Das Wasser von Willich ist gut

Am „Tag des Wassers“ durften sich Besucher unter anderem den alten Turm auf den Fellerhöfen ansehen.

Willich. Schwindelfreiheit und eine gute Kondition sind heute ein Muss: Die schmale Treppe, die sich an der weiß gestrichenen Außenwand des 42 Meter hohen Wasserturms Fellerhöfe nach oben windet, scheint irgendwie kein Ende zu nehmen. Keuchend erreichen die Besucher, die sich am weltweiten „Tag des Wassers“ bei den Stadtwerken zu einer Besichtigung angemeldet haben, schließlich einen niedrigen, großen Raum mit kleinen Fenstern, durch die nebelgraue niederrheinische Felder zu sehen sind. Doch die Blicke richten sich überwiegend auf die Unterseite eines großen Trinkwasserbehälters.

Das Wasser von Willich ist gut
Foto: Kurt Lübke

400 Kubikmeter fasst der Metallkessel mit seinen genieteten Nähten — das sind immerhin 400 000 Liter. „Was glauben Sie, wie lange das zur Versorgung unserer rund 100 000 Kunden in Willich, Osterath und St. Tönis reicht?“, fragt Rainer Scharl, Technischer Leiter der Stadtwerke, in die Runde. Die Antwort gibt er gleich selbst: eine knappe Stunde.

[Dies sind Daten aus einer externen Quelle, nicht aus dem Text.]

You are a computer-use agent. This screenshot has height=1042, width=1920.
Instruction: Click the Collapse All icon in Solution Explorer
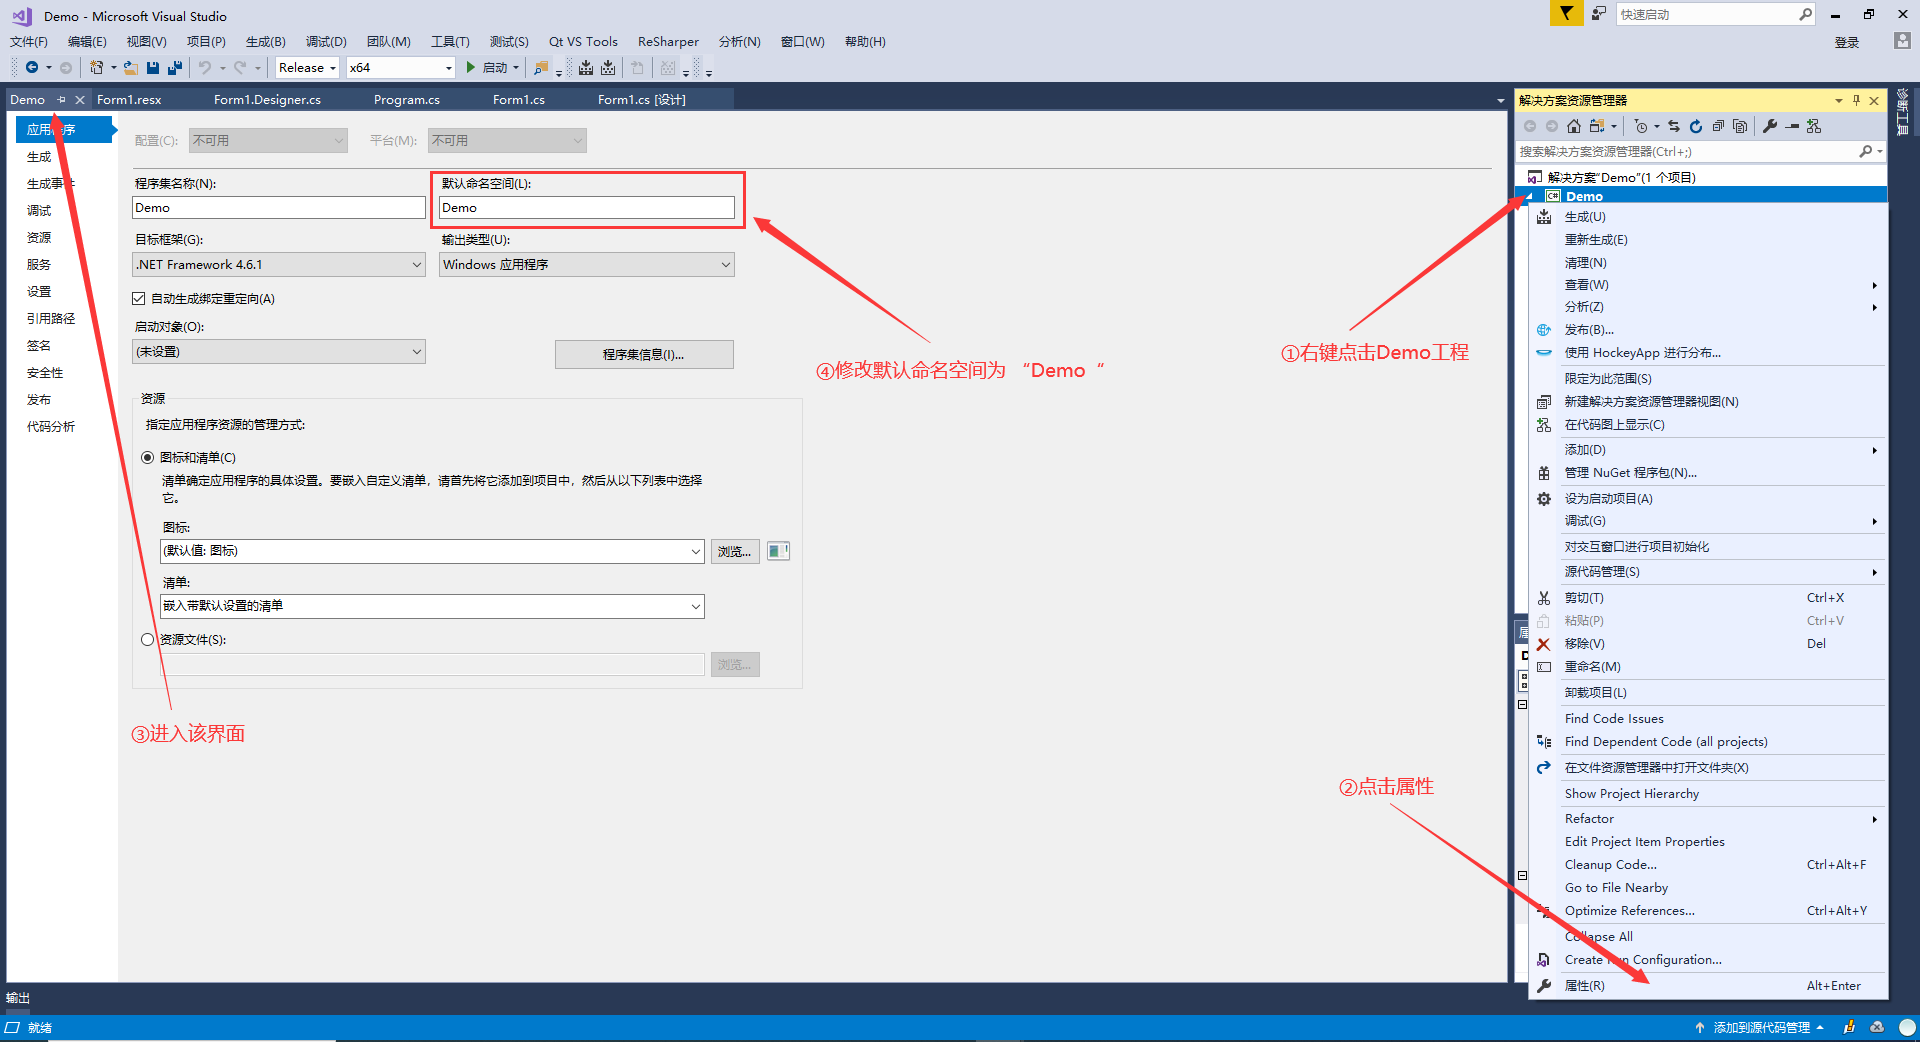(x=1718, y=126)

Doch der Kessel wird beim Wasserwerk gar nicht mehr benötigt: Er ist völlig leer. Der Turm wurde 1988 außer Dienst gestellt und steht seit 1987 unter Denkmalschutz — als „architektonisches Zeugnis aus der Einführung der öffentlichen Wasserversorgung“.

Auch die drei dicken grünen Rohre, die in dem Rondell mit seinen 8,75 Metern Durchmesser steil nach oben führen, sind vor allem Zeugnisse einer Technik aus den frühen 1950er Jahren. High-Tech findet sich lediglich auf dem Dach: Funkantennen für den Mobilfunk und eine Spezialantenne für die Landwirtschaft sind dort montiert.

Wieder unten vor dem Turm angekommen, fällt der Blick der Besucher auf ein Wohnhaus am Eingang des Geländes. „Dort lebten früher die Wasserwerker“, informiert Rainer Scharl. Heute arbeiten sie wenige hundert Meter entfernt im Wasserwerk I, das 1981 errichtet wurde.

In dem Gebäude fließt das Wasser aus den verschiedenen Brunnen zusammen. Diese befinden sich nicht nur in Fellerhöfe, sondern auch in Anrath (Darderhöfe), Osterath und St. Tönis. Es gibt elf Brunnen mit einer Tiefe von 180 Meter sowie weitere 15 Flachbrunnen, die das sogenannte Rohwasser aus 30 Metern Tiefe fördern. „Wir wollen hier vier neue Tiefbrunnen bohren, was einer Investition von 3,2 Millionen Euro entspricht“, berichtet Rainer Scharl, während er mit der Gruppe vor den großen Glasfenstern der Schaltzentrale des Wasserwerks steht. Warum werden die neuen Brunnen benötigt? Ursache ist die Nitratbelastung durch die Landwirtschaft: 50 Milligramm pro Liter sind erlaubt, aus den Flachbrunnen gefördert werden aber bis zu 150 Milligramm pro Liter. Dieses Wasser wird deshalb mit dem aus den unbelasteten Tiefbrunnen „verschnitten“, was die Werte senkt. „Es braucht 1000 Jahre, ehe das Nitrat in 180 Metern Tiefe angekommen ist“, erzählt Scharl den staunenden Besuchern. Die Werte werden in einem eigenen Labor gemessen. Von dort aus gehen auch Düngeempfehlungen an die Landwirte.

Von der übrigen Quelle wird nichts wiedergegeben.